> [Задания к выполнению]:
1. Откуда, согласно отрывку, Горький узнал о расстреле великих князей?
2. Повторите дословно фрагмент отрывка, начиная со слов «Старанiя Горькаго въ» и заканчивая словами «ошибкѣ, какъ Стюартовъ.».

> [Предоставленный отрывок]:
----------

Федор Шаляпин - Маска и душа
Въ такихъ же условiяхъ были разстрѣляны великiе князья, содержавшiеся тамъ же, гдѣ и Стюарты, въ Домѣ Предварительная Заключенiя на Шпалерной.
Горькiй, который въ то время, какъ я уже отмѣчалъ, очень горячо занимался красно-крестной работой, видимо, очень тяготился тѣмъ, что въ тюрьмѣ съ опасностью для жизни сидятъ великiе князья. Среди нихъ былъ извѣстный историкъ великiй князь Николай Михайловичъ и Павелъ Александровичъ.
Старанiя Горькаго въ Петербургѣ въ пользу великихъ князей, повидимому, не были успѣшны, и вотъ Алексѣй Максимовичъ предпринимаетъ поездку въ Москву къ самому Ленину. Онъ убѣждаетъ Ленина освободить великихъ князей, и въ этомъ успѣваетъ. Ленинъ выдаетъ Горькому письменное распоряженiе о немедленномъ ихъ освобожденiи. Горькiй, радостно возбужденный, ѣдетъ въ Петербургъ съ бумагой. И на вокзале изъ газетъ узнаетъ объ ихъ разстрѣлѣ! Какой то московски чекистъ по телефону сообщилъ о милости Ленина въ Петербургъ, и петербургскiе чекисты поспешили ночью разстрѣлять людей, которыхъ на утро ждало освобожденiе… Горькiй буквально заболѣлъ отъ ужаса.
А Марiя Валентиновна все настойчивѣе и настойчивѣе стала нашептывать мнѣ: бѣжать, бѣжать надо, а то и насъ запопадутъ, такъ же, можетъ быть, по ошибкѣ, какъ Стюартовъ.
64Бѣжать… Но какъ? Это не такъ легко. Блокада. Не точно уяснялъ я себѣ, что такое блокада, но зналъ, что пробраться заграницу во время блокады очень трудно.
Мнѣ представлялись границы, солдаты, пушки. Ни туда, ни сюда.

----------

Данные о расположении слов и элементов
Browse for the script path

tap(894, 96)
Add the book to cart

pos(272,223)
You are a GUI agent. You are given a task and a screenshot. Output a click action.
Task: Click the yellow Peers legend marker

----------

> [Ответы по заданиям]:
1. Из газет на вокзале.

2.
Старанiя Горькаго въ Петербургѣ въ пользу великихъ князей, повидимому, не были успѣшны, и вотъ Алексѣй Максимовичъ предпринимаетъ поездку въ Москву къ самому Ленину. Онъ убѣждаетъ Ленина освободить великихъ князей, и въ этомъ успѣваетъ. Ленинъ выдаетъ Горькому письменное распоряженiе о немедленномъ ихъ освобожденiи. Горькiй, радостно возбужденный, ѣдетъ въ Петербургъ съ бумагой. И на вокзале изъ газетъ узнаетъ объ ихъ разстрѣлѣ! Какой то московски чекистъ по телефону сообщилъ о милости Ленина въ Петербургъ, и петербургскiе чекисты поспешили ночью разстрѣлять людей, которыхъ на утро ждало освобожденiе… Горькiй буквально заболѣлъ отъ ужаса.
А Марiя Валентиновна все настойчивѣе и настойчивѣе стала нашептывать мнѣ: бѣжать, бѣжать надо, а то и насъ запопадутъ, такъ же, можетъ быть, по ошибкѣ, какъ Стюартовъ.